[Dataset excerpts]

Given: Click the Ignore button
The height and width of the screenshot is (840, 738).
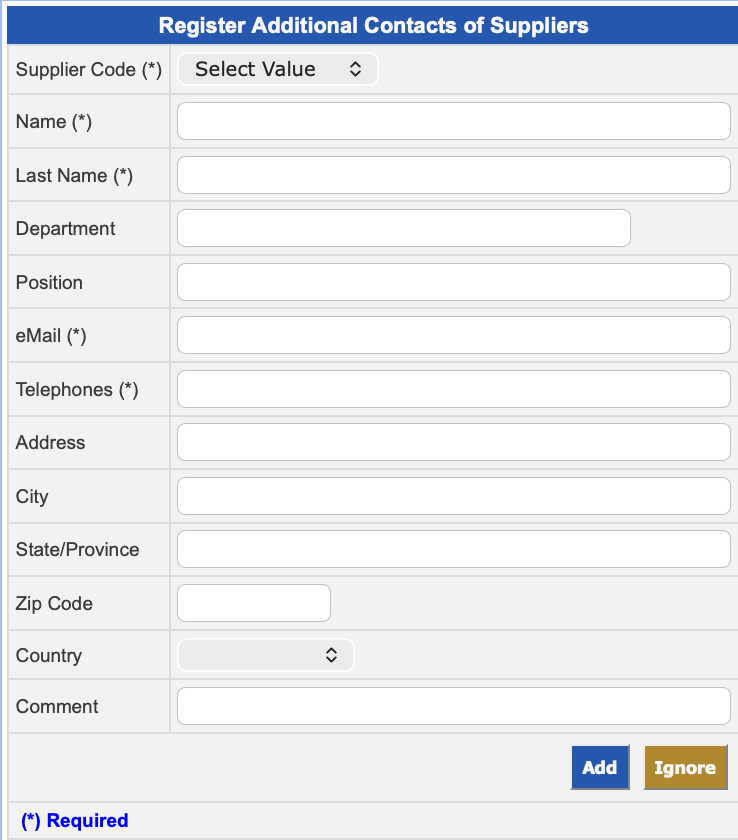Looking at the screenshot, I should coord(685,768).
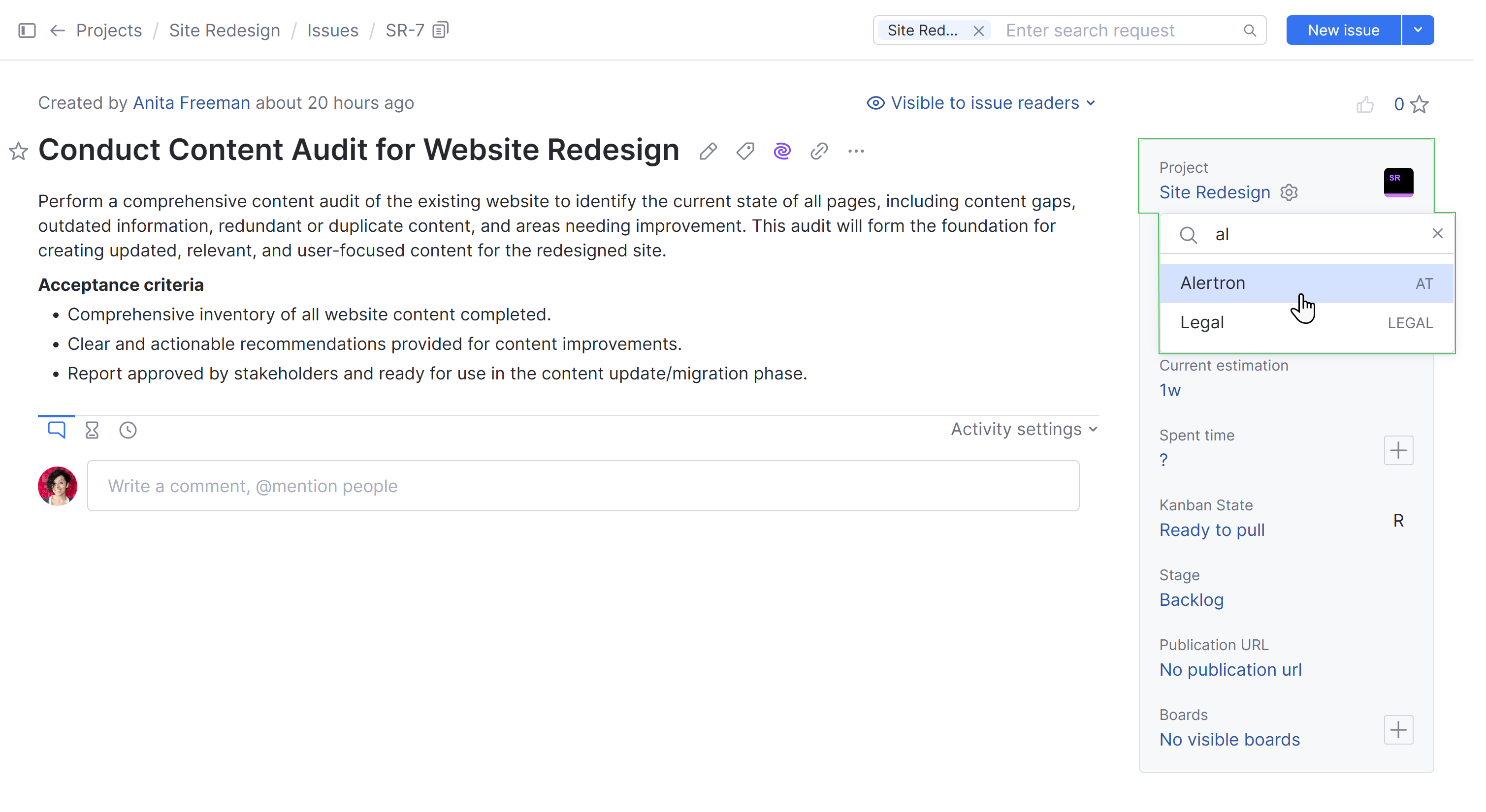Open the Anita Freeman profile link
The height and width of the screenshot is (812, 1486).
pyautogui.click(x=192, y=103)
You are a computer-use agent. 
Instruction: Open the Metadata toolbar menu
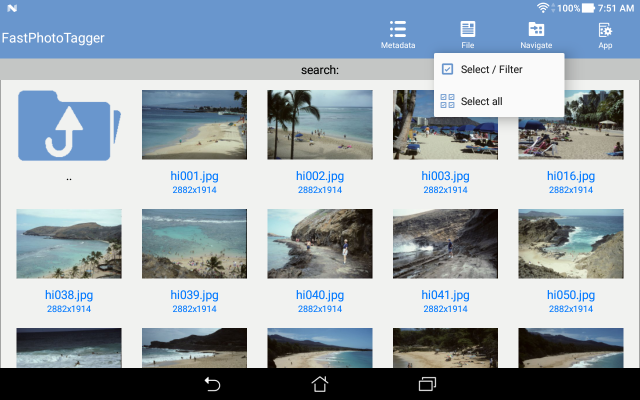click(x=398, y=35)
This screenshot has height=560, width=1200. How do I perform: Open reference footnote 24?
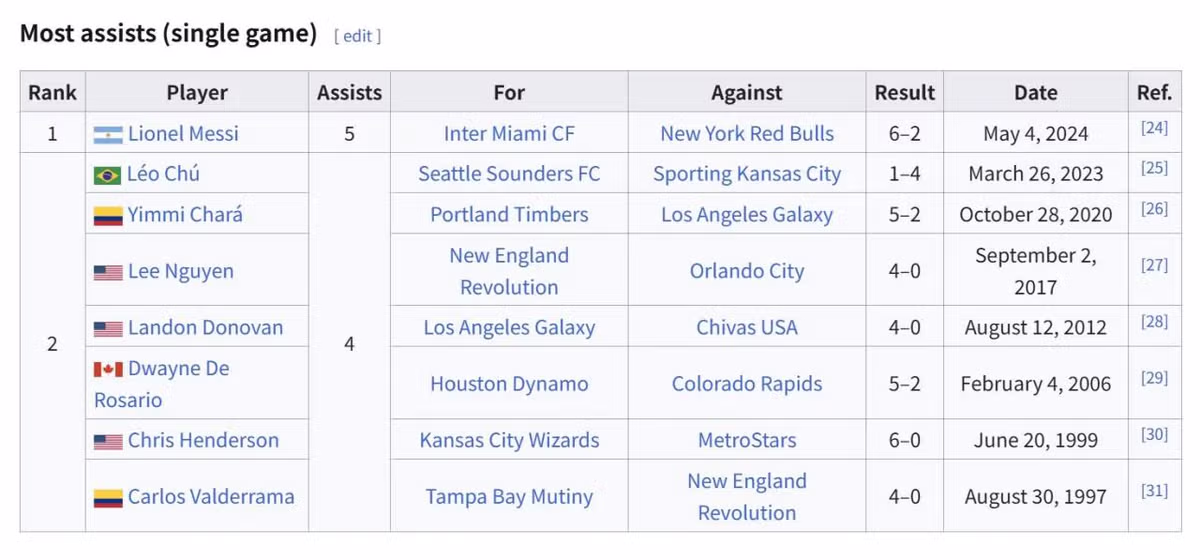[x=1154, y=128]

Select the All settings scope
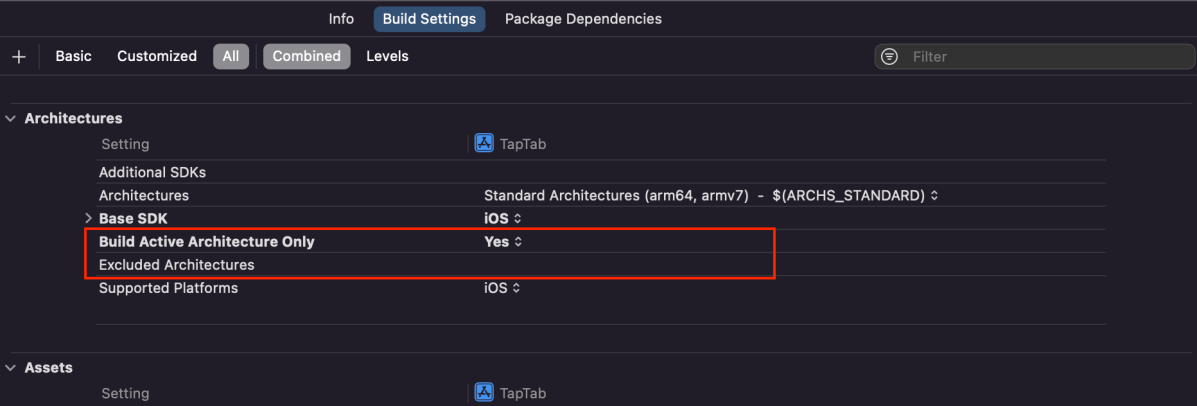(x=230, y=57)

EXERCISE INSTRUCTIONS —
Please give back every line above exactly as it stands, without pictures.

EXPECTED ANSWER —
Given: Click the Ignore button
The height and width of the screenshot is (840, 738).
Looking at the screenshot, I should coord(685,768).
Open the Anita Freeman profile link
The height and width of the screenshot is (812, 1486).
pyautogui.click(x=192, y=103)
You are a computer-use agent. 
Instruction: Open the Metadata toolbar menu
click(x=398, y=35)
This screenshot has height=560, width=1200. How do I perform: Open reference footnote 24?
[x=1154, y=128]

Select the All settings scope
(x=230, y=57)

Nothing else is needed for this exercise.